I am a survivor of a grade 3 anaplastic astrocytoma in my right cerebellum diagnosed in 2002. After resection of a small amount of brain tissue, I received 59 Gy of fractioned radiation over 33 days and then oral temozolomide taken on a 5-day cycle once per month for 12 months. Thirty-six MRIs later, all continues to be stable with Wallerian degeneration and shrinkage of my right cerebellum. I went back to work two weeks after surgery, worked throughout my treatment, and continue to work now.
Like many people with cancer, once diagnosed, I embarked on a crash course on what I was up against and what I could do to try to stay as healthy and as functional as possible. I read insatiably and was a proactive partner in my care. During the 6 years since my diagnosis, I continued to experience progressive problems with episodic fatigue, working memory, multitasking, attention, and processing speed. I was working all the time to maintain productivity, but it was taking me a long time to get things done right. I sought out the best care and, despite my incessant problem-solving approach, found myself coming to the realization that I might just need to accept my new normal. Acupuncture visits helped me greatly in terms of symptom management for persistent fatigue, but I thought searching for a cause in Western science and curing these problems was the preferred long-term approach.
My efforts to establish my dream team2
and continue to improve my health and life after treatment are described below. These providers, all the best in their respective fields, gave me the optimal standard of care. Despite their best efforts, I was not improving and nearly settled for the status quo. Here are the consultants I visited to address my post-treatment symptoms in my ongoing search to get back to normal, not just live with a new normal:
- For my cognitive complaints, the neuro-oncologist who directed my brain cancer care referred me to a speech pathologist who tested me and, despite the cognitive symptoms that I reported and experienced in everyday life, told me I was “normal” and “not to worry.”

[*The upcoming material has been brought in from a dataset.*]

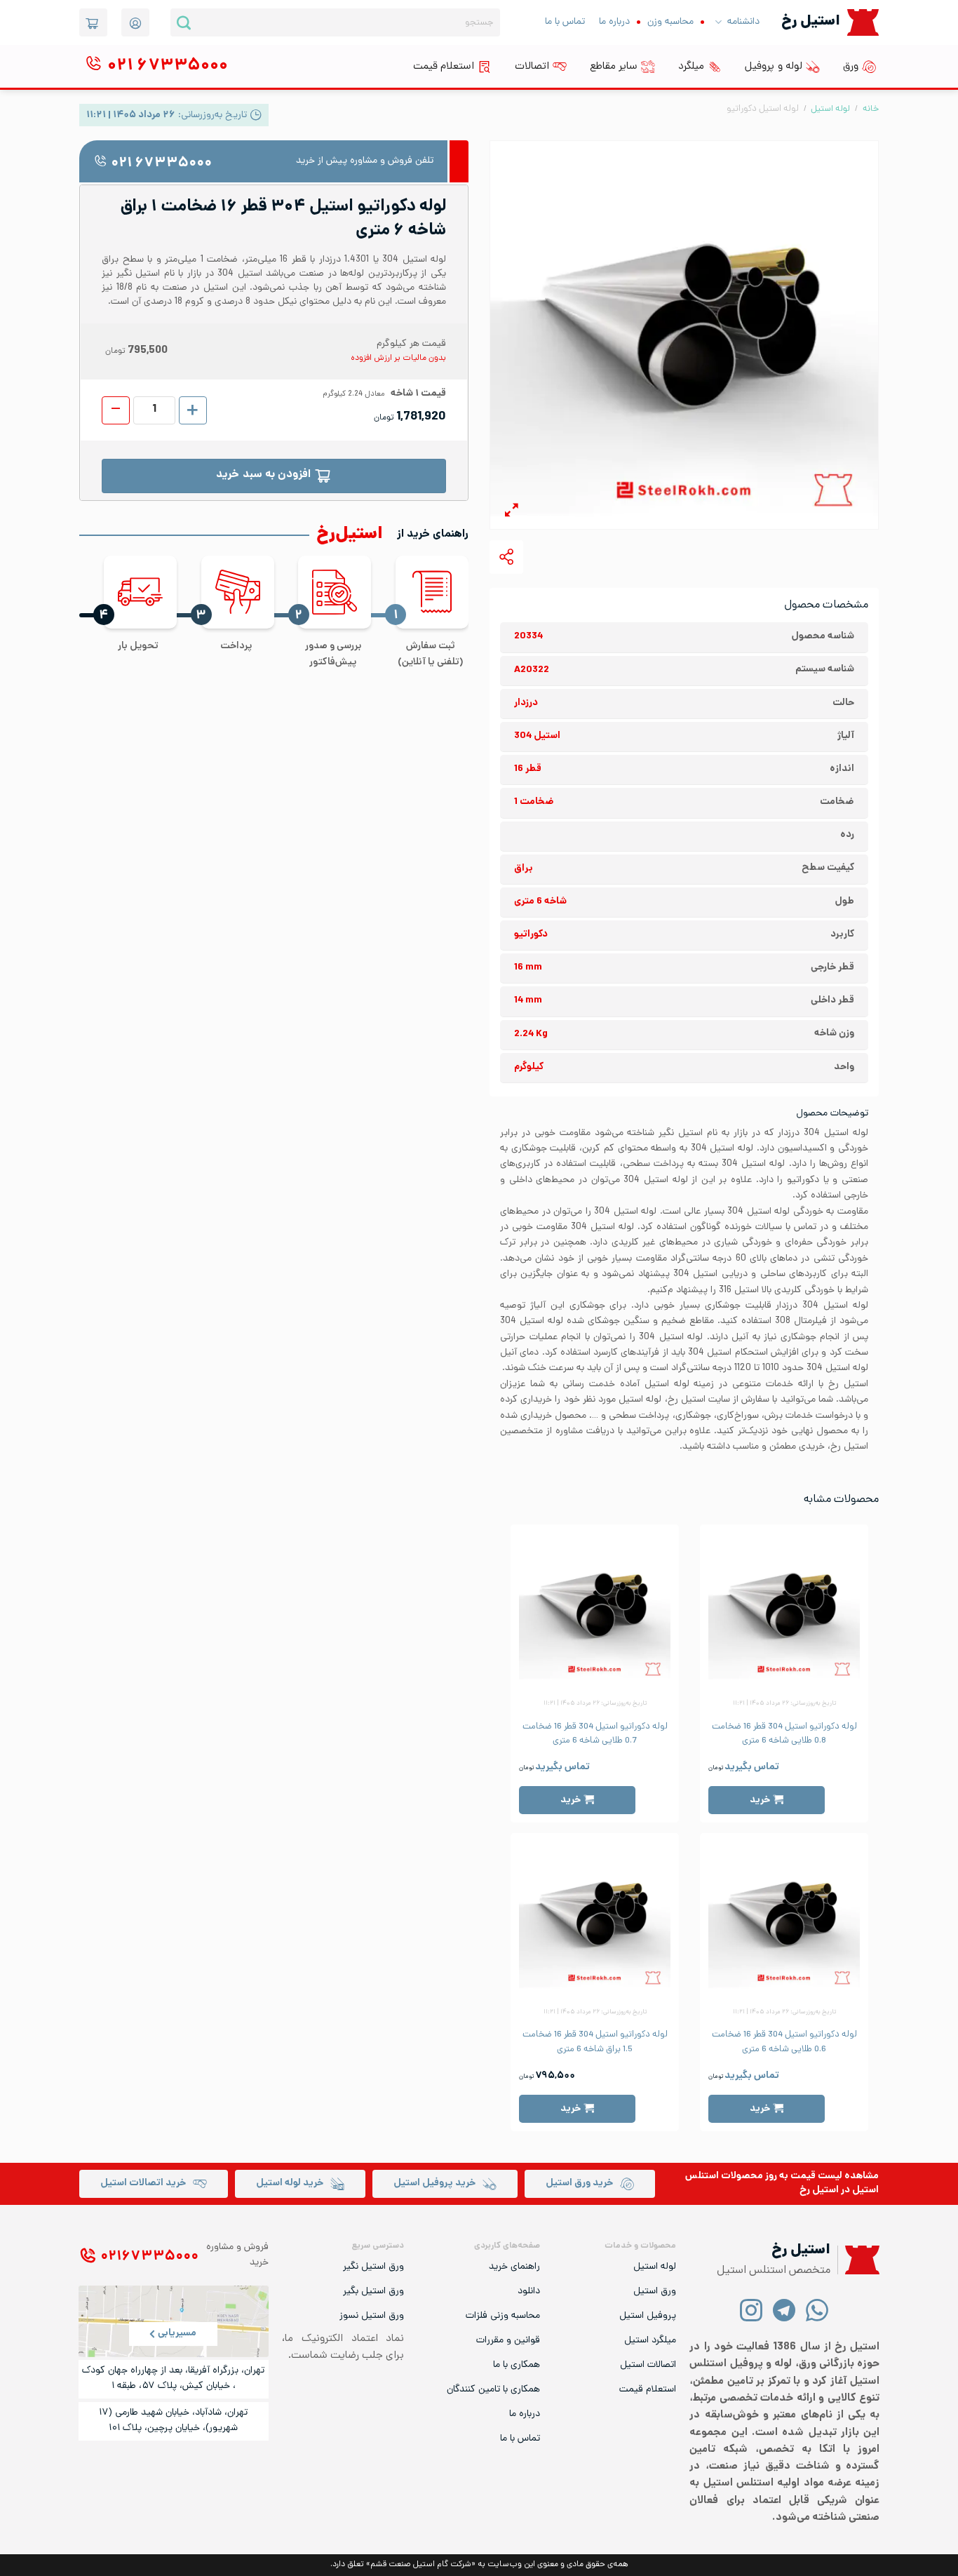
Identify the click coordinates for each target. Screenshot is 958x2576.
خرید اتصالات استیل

- Subsequently, I consulted a neuropsychologist at a leading cancer center where in a 30-minute evaluation she was able to document problems in memory, processing speed, and executive function. I received a summary of helpful accommodations and advice to reduce some of my commitments, which would have been helpful if I were not a workaholic.
- Next, a psychiatrist with expertise in medication for adult cancer survivors with cognitive problems prescribed methylphenidate. This medication improved my attention, processing speed, and ability to multitask, enabling me to work longer and more efficiently.
- My personal internist observed that my blood pressure was significantly elevated after starting the methylphenidate. Concluding there was a possible link between the stimulant and elevated blood pressure, I immediately stopped taking the drug.
- At the suggestion of my internist, I consulted another psychiatrist who prescribed a subclinical dose of Paxil. This medication helped manage my distress, but over time contributed to weight gain and fatigue. I continued to take it because it did seem to help my mood and stress levels.
- Approximately 3 years after my initial treatment, I saw a neurologist who diagnosed me with cerebellar cognitive-affective syndrome. I was hopeful that the answer might be found in a medication used for narcolepsy (modafinil) reported to be promising for cognitive limitations and fatigue in cancer survivors. I reduced the prescribed dose by half because I was concerned that it would keep me awake, but the half-dose resulted in my wakefulness for 2 days.
- I saw an ophthalmologist for blurry vision that I thought might be related to my tumor or its treatment, but a careful examination revealed that my symptoms were simply related to dry eyes. The ophthalmologist recommended drops, which relieved dryness but had no effect on blurriness.
- I then consulted a neuro-ophthalmologist who, after a comprehensive evaluation, concluded the blurriness was not related to brain tumor or treatment.
- An audiology consultation for what I perceived to be a progressively worsening hearing loss was completed. There had been a few studies on sensory loss in brain tumor patients after treatment with radiation and chemotherapy, and I feared that because my radiation was aimed at my cerebellum and my right ear was in the treatment field, the cause could be treatment-related.
- Continuous surveillance of my brain tumor revealed a stable MRI. However, I continued to experience persistent symptoms.
I had many consultations, with no single provider coordinating care. Coordination was left to me. I was fortunate, however, as I sought out highly knowledgeable and clinically skilled experts in their fields. They were responsive and provided first-rate quality care in their specialties. However, my overall care was fragmented, which is illustrative of how the health care system currently responds to the needs of cancer survivors.